I only make that point because a few years ago, when the school reunion thing kicked off with that Friends Reunited thing, I bumped into someone I remember being particularly unpleasant to. In my defense, a number of us were and to make things worse, he was one of the nicest people you could ever meet. Anyway, I wrote a long and self critical email to him, telling him how sorry I was and how bad I feel and that he never deserved any of it and how much we admired him which was why we were so unpleasant.

Turns out, it was the wrong fellow!

I wish I knew where this person was. I want to thank them for inspiring me and being my friend despite what I said, and I want to apologize. I regret so often how I was in school before I came out. I tried so hard to cling to some petty religion of hate. Well look at me now :D I'm uh different I think... sometimes. Idk
  •  

John Smith

"The world according to Garp".

Guy loses penis after awkward car accident, guy becomes woman.

I saw it as a kid and remember thinking how messed up that was. It also helped later reinforcing my belief that there was no such thing as "female to male", since obviously, the presence of the penis was the be all and end all for what gender you could be.   ::) 



Went and got me a ticker, so everytime I post I'm reminded to put down whatever I was about to eat. >.>
  •  

Jenny07

I think most of us have similar memories.

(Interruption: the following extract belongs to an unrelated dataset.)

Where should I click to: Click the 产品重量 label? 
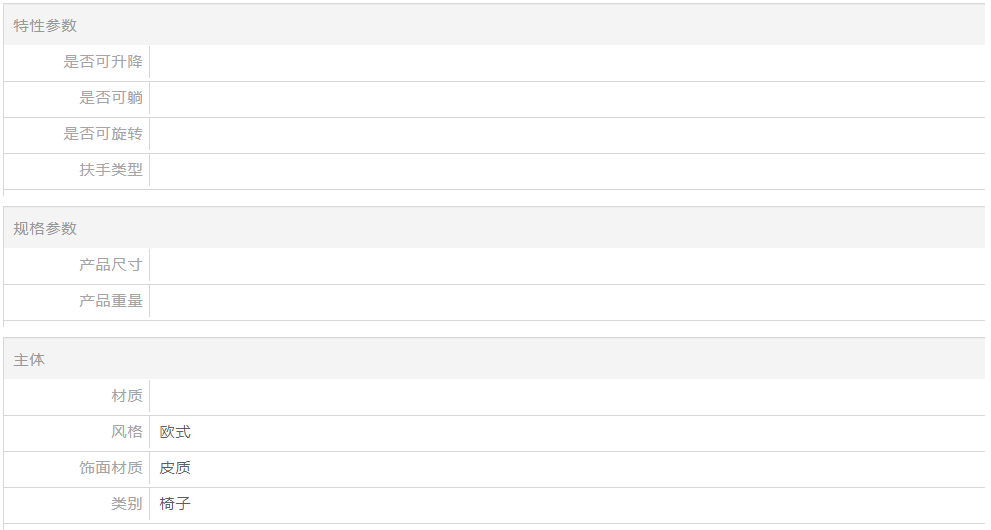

I remember dressing up as a girl when I was about 4 years old.
Seeing something about it on TV when about 6.
Telling my mum at about the same time. Lost my mum when I was 9 and had to repress feeling just to survive.

When I was about 15 it came back again very strong during puberty.
Reading articles in the newspapers which did not help much.

I saw my first TG girl in person in my 20's after moving to Sydney, some looked good but most did not.
There was no web to read up so I had no idea were to get more information.

In my early 30's went to a therapist to talk about it for the first time other than to my mother many years before.
More tragedy prevented me talking about my GID with him as there were more urgent thing to deal with.

Thus only now I am having my first true experience as only now I am doing something about it other than sitting on that painful fence not knowing what to do.
So long and thanks for all the fish
  •  

Brooke777

I didn't think that dressing as a girl was significant to me feeling I should be a girl. For me, it was all about the deep, deep feeling that I should be a girl. Dressing like one just felt normal. I just look at this a bit different than others apparently.
  •  

FTMDiaries

Quote from: Brooke777 on November 04, 2012, 10:24:48 AM
I didn't think that dressing as a girl was significant to me feeling I should be a girl. For me, it was all about the deep, deep feeling that I should be a girl. Dressing like one just felt normal. I just look at this a bit different than others apparently.

This, albeit from the opposite direction. My parents, teachers & other authority figures applied enormous pressure to try to force me to dress & act like a girl, but it always felt weird & unnatural to me.

Boys' clothes were simply 'normal' clothes to me that I didn't even have to think about; girls' clothes felt like I was in drag. And nobody should be forced to dress in drag against their will - particularly a child.